Life as we know it was turned on its head during March 2020. I went from co-facilitating a yoga workshop called Restorative Harmony on March 7 and teaching three in-person classes on Columbia University’s (CU) Morningside Heights campus, to getting my namaste from YouTube and converting my CU classes to a virtual learning platform.

The yoga workshop included 18 practitioners in an enclosed space focused on deep breathing with hands-on adjustments from me and my co-facilitator. The in-person classes at CU consisted of 58 to 60 students each in a room that accommodated no more than 75. Social distancing was nonexistent; the phrase was furthest from my mind—or anyone else’s for that matter. The one portent of things to come were the 5 to 10 students in each of my classes at CU who wore masks. Since many of the students I teach are from China, this was not too much of a surprise. My initial reaction was one of bemusement and that their fears were overblown. After all, everyone flying in from China had to quarantine for 14 days, and there were few signs of problems in the U.S. in January and February.

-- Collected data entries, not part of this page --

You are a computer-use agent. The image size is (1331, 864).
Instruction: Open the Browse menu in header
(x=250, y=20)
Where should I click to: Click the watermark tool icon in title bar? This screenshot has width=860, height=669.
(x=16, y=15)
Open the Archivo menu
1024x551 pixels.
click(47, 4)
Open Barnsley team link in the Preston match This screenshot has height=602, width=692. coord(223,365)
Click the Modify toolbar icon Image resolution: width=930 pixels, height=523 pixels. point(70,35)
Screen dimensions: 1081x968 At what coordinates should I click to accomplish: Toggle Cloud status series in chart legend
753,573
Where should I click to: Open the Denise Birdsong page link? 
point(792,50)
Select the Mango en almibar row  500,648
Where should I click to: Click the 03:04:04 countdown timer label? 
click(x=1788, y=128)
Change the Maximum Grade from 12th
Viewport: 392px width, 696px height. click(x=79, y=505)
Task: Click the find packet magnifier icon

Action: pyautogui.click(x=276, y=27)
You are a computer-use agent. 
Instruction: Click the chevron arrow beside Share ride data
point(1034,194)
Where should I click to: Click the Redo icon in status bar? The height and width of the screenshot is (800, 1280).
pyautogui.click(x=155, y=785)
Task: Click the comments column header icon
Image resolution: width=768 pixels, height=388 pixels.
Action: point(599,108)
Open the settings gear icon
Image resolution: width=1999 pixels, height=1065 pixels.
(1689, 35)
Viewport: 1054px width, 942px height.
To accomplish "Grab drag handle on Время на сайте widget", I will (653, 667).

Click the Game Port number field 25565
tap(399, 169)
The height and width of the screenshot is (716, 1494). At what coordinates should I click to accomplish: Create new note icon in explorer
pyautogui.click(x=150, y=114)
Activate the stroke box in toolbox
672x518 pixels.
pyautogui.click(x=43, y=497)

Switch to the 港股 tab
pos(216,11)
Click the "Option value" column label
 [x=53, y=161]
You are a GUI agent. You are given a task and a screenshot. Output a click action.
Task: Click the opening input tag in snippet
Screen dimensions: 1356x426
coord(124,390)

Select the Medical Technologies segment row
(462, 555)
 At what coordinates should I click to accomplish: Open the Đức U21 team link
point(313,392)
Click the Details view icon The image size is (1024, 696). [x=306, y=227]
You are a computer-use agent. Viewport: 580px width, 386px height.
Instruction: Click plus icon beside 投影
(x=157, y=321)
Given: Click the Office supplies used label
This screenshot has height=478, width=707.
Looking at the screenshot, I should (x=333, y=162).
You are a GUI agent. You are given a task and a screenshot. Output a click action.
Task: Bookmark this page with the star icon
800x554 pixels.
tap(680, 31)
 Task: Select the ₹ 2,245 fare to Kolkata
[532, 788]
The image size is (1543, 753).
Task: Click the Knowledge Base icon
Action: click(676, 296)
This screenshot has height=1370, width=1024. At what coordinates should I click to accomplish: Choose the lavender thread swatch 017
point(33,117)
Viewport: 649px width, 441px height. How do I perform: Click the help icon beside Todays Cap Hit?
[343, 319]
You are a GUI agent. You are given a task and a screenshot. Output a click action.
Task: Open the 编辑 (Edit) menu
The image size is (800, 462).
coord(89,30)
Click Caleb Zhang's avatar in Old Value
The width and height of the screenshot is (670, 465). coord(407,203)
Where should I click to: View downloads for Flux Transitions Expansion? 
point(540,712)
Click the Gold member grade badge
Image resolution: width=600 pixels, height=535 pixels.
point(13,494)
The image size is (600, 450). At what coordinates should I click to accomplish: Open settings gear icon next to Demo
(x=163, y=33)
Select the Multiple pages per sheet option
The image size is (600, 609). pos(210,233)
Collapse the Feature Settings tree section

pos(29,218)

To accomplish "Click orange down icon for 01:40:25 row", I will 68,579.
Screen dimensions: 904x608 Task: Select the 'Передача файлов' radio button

By late March, I viewed that reaction as one of deadly ignorance and naivete. As the first wave of COVID-19 swept through New York City, each day brought increasingly grim news on new cases, hospitalizations and deaths. Public health experts became household names overnight, providing guidance on everything from social distancing to how to wash your hands properly, to how to sanitize your delivered groceries, to how to construct and wear your own mask. Something I thought I’d never see—New York City brought to a grinding halt—was happening right before my eyes.

During that critical time, my wife and I were forced into making many on-the-fly adjustments to essential life activities in order to minimize the risk of contracting and transmitting the coronavirus. Online banking went from being a nice convenience to the primary mode of managing our finances; cash is now a four-letter word!

Zoom went from being a supplemental form of communication to the first choice of many professionals to stay connected to their employers, colleagues and clients. The trend toward online shopping went to another level, with even grocery shopping now included to avoid being around others not in one’s household. New routines for taking out the trash, doing laundry and getting exercise were established.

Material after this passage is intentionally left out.